• [Given request]:
Output the lines below verbatim, leaving the pictures out.

(Some lines)
-*-*-
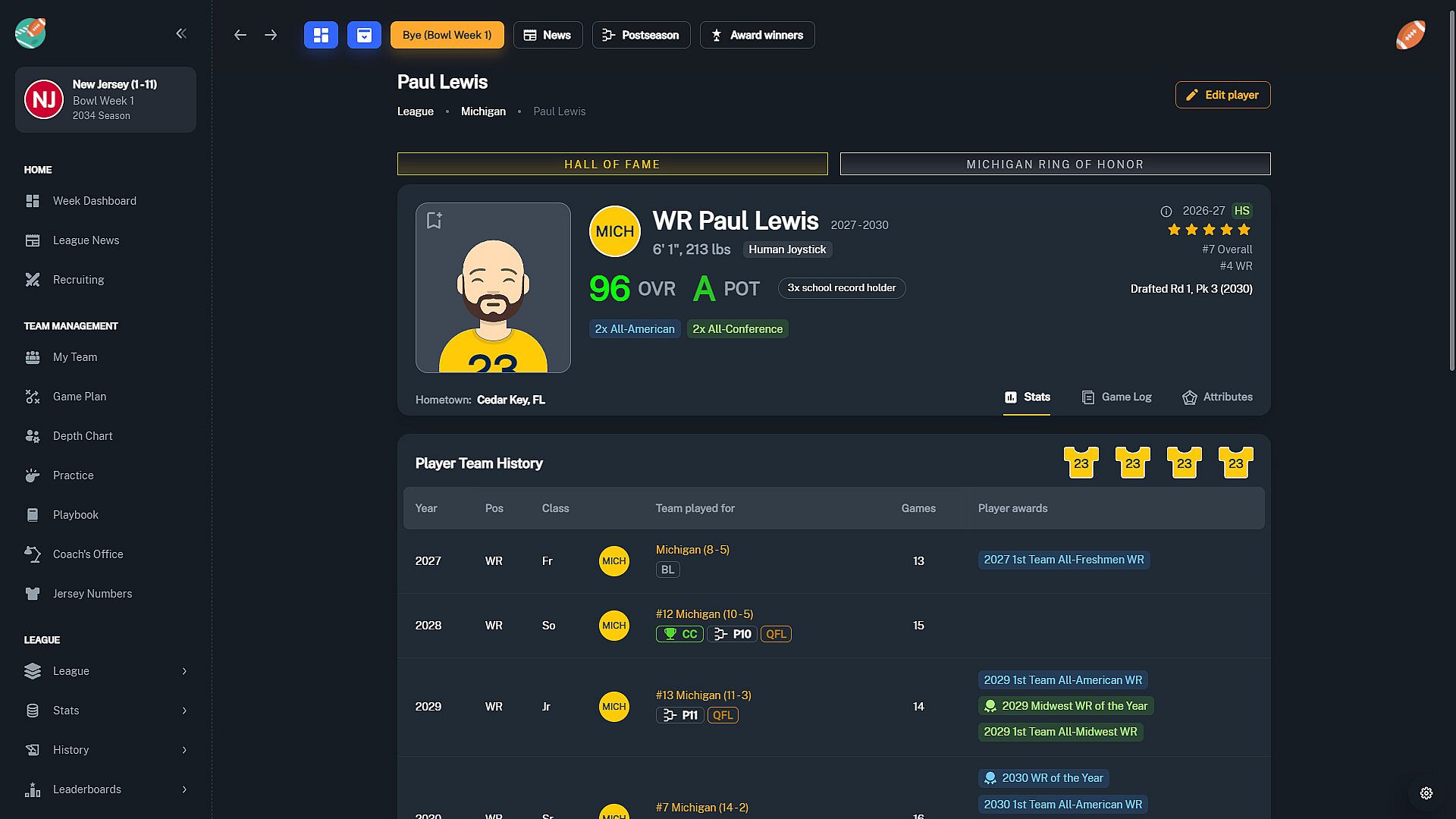Click the Edit player button

[x=1222, y=95]
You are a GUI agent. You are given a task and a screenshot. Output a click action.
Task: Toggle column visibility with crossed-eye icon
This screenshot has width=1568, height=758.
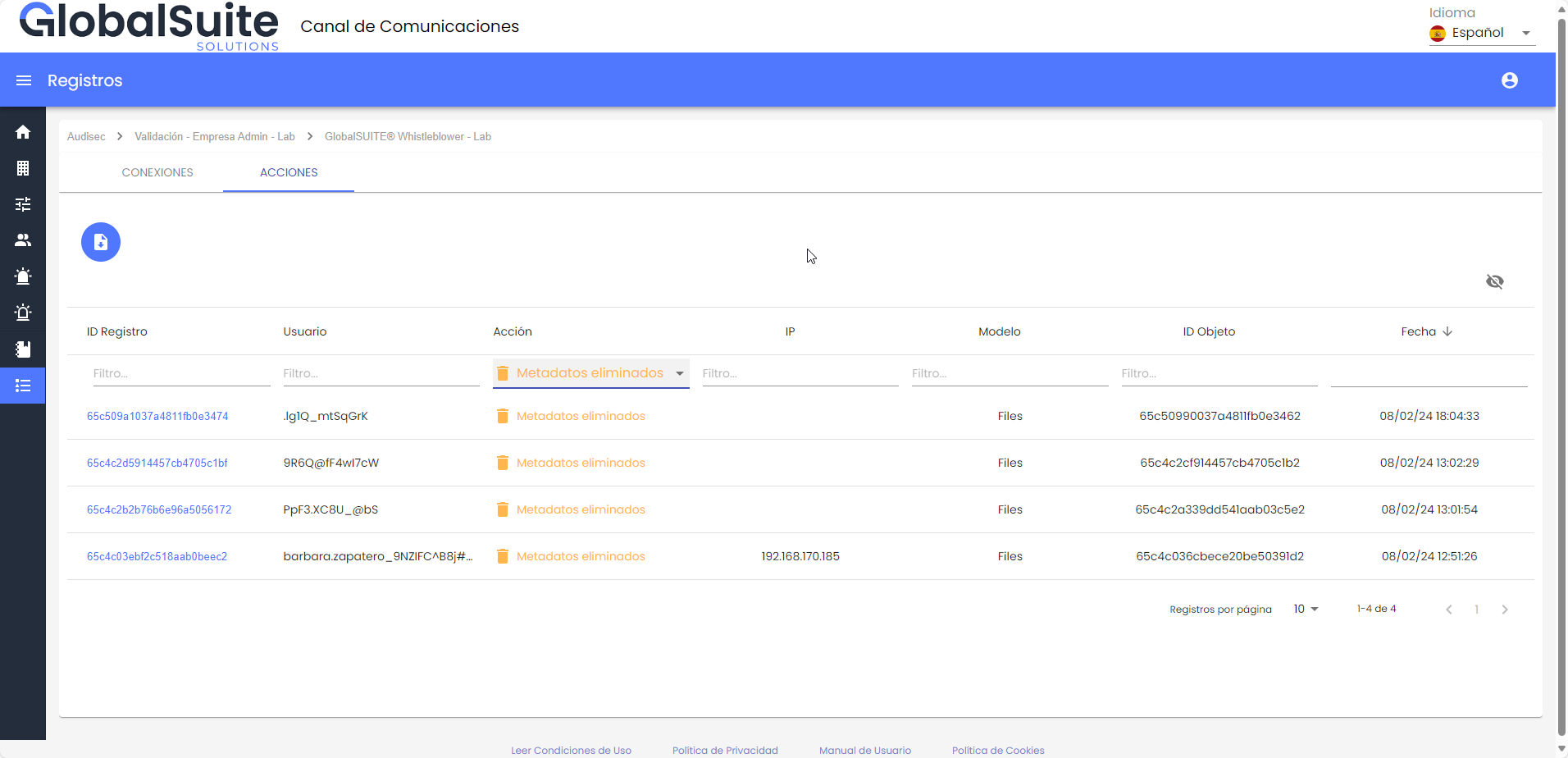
-*-*-
• [Task response]:
Click the Edit player button

[x=1222, y=95]
You are a GUI agent. You are given a task and a screenshot. Output a click action.
Task: Toggle column visibility with crossed-eye icon
This screenshot has width=1568, height=758.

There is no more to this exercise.